Bari, bottiglie di "cola" modificate per trasportare cocaina: arrestato ingegnoso spacciatore al Libertà

Bari, bottiglie di "cola" modificate per trasportare cocaina: arrestato ingegnoso spacciatore al Libertà

L'uomo non ha precedenti penali ma nascondeva droga in diversi punti dell'appartamento

Al posto delle gustose bollicine di “cola”, di cui vanno matti soprattutto i più piccoli, i Carabinieri di Bari hanno trovato tanta cocaina, della quale, purtroppo e sempre più, sembrano andare matti i più grandi. Sì, perché questa è l’ultima frontiera degli spacciatori. Nascondere le classiche palline di cocaina, pronte ad essere spacciate e ad invadere le vie della movida pugliese, all’interno del doppio fondo di bottigliette di “cola” modificate.

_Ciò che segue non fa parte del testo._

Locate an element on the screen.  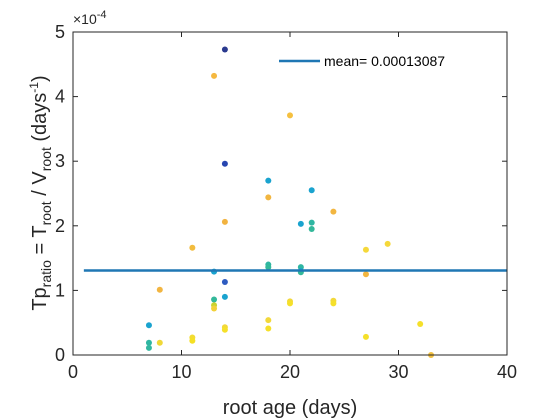
y-tick-label: 4 is located at coordinates (60, 97).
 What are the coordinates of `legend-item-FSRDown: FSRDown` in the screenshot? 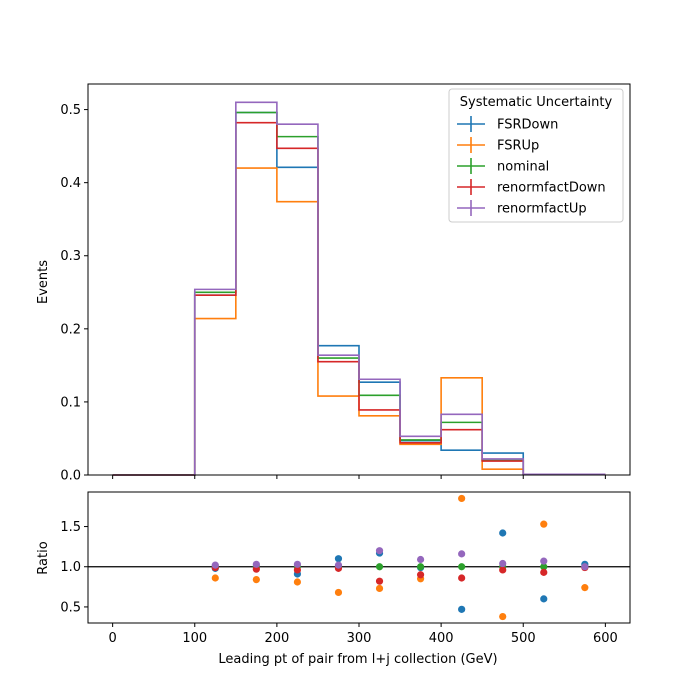 It's located at (508, 124).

E con l'accusa di detenzione ai fini di spaccio di sostanze stupefacenti, i militari hanno arrestato B.T., 43enne incensurato. Nel corso degli assidui controlli nel quartiere Libertà, i Carabinieri hanno infatti notato più volte l’uomo in atteggiamenti sospetti; il che ha fatto intendere potesse essere inserito in qualche contesto criminale nonostante fosse privo di precedenti penali.

Per tali ragioni, dopo un’attenta valutazione, si è deciso di effettuare una perquisizione presso la sua abitazione. Immediatamente dopo l’ingresso nell’appartamento, su esplicita richiesta dei militari, il 43enne ha prelevato da una borsa refrigerante un involucro contenente 26 grammi lordi di cocaina, nonché diversi ritagli di plastica di forma circolare, nastro adesivo e altro materiale utilizzato per il confezionamento. Tipica mossa per cercare di fuorviare l’attenzione degli investigatori.

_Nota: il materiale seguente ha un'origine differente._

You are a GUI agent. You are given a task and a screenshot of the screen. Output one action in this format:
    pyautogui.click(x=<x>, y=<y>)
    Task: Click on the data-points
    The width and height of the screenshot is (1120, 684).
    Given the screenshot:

Dato che l'uomo mostrava un certo nervosismo, i Carabinieri hanno deciso di approfondire le operazioni di ricerca. Così sono stati trovati, abilmente nascosti in diversi punti della camera da letto, oltre ai 26 grammi precedentemente consegnati, altri 71 grammi lordi di cocaina suddivisi in più di 100 dosi già pronte per l’immissione nel mercato illecito dello spaccio, nonché ulteriore materiale per il confezionamento, una pressa manuale in acciaio utilizzata per la compressione dello stupefacente, un bilancino di precisione utilizzato per pesare la sostanza immediatamente prima della cessione al consumatore, altro materiale usato per tagliare la sostanza, nonché 140 grammi di sostanza polverosa bianca, inodore, da taglio.

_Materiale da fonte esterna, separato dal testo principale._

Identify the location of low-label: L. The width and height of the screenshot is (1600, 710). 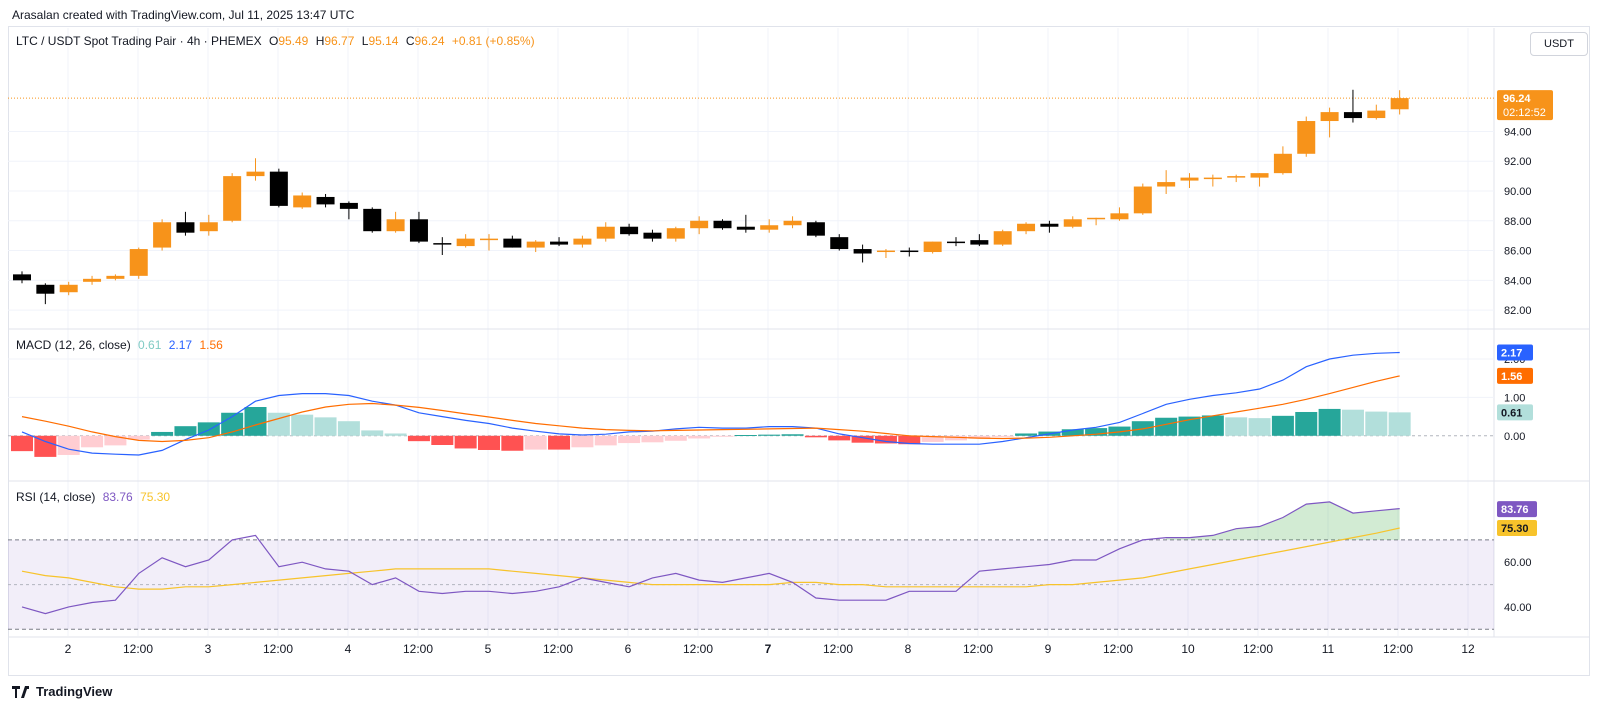
(365, 41).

Un vero e proprio laboratorio chimico fatto in casa. Ma ciò che ha lasciato esterrefatti i Carabinieri è stata la modalità con la quale le dosi erano occultate: la droga, già suddivisa in dosi e dunque pronta per lo spaccio era nascosta in un vano del mobile adibito a dispensa, all’interno di alcune finte bottiglie di “Cola”, che si trovavano insieme ad altre vere bottiglie di bevande analcoliche. In particolare le finte bottiglie erano suddivise in due parti, quella superiore, costituita dal collo e parte della bottiglia, amovibile e contenente al proprio interno un liquido di colore scuro atto a simulare la presenza della bevanda all’interno della bottiglia, e la parte inferiore costituita da un doppio fondo, coperto dall’etichetta della bottiglia, in cui era possibile occultare un consistente numero di palline di cocaina. La droga, inoltre, era sigillata con nastro di colore diverso a seconda del peso di ciascuna singola dose; in particolare, le sedici dosi sigillate con nastro adesivo di colore bianco avevano tutte il peso lordo approssimativo di un grammo, le trenta dosi sigillate con nastro adesivo di colore rosso avevano tutte il peso lordo approssimativo di 0,7 grammi; invece le sessanta dosi sigillate con nastro adesivo di colore giallo avevano tutte il peso lordo approssimativo di 0,5 grammi, presumibilmente al fine di una più celere commerciabilità delle stesse. Per tali ragioni, B.T. è stato arrestato e rinchiuso alla Casa Circondariale di Bari a disposizione dell’Autorità Giudiziaria procedente.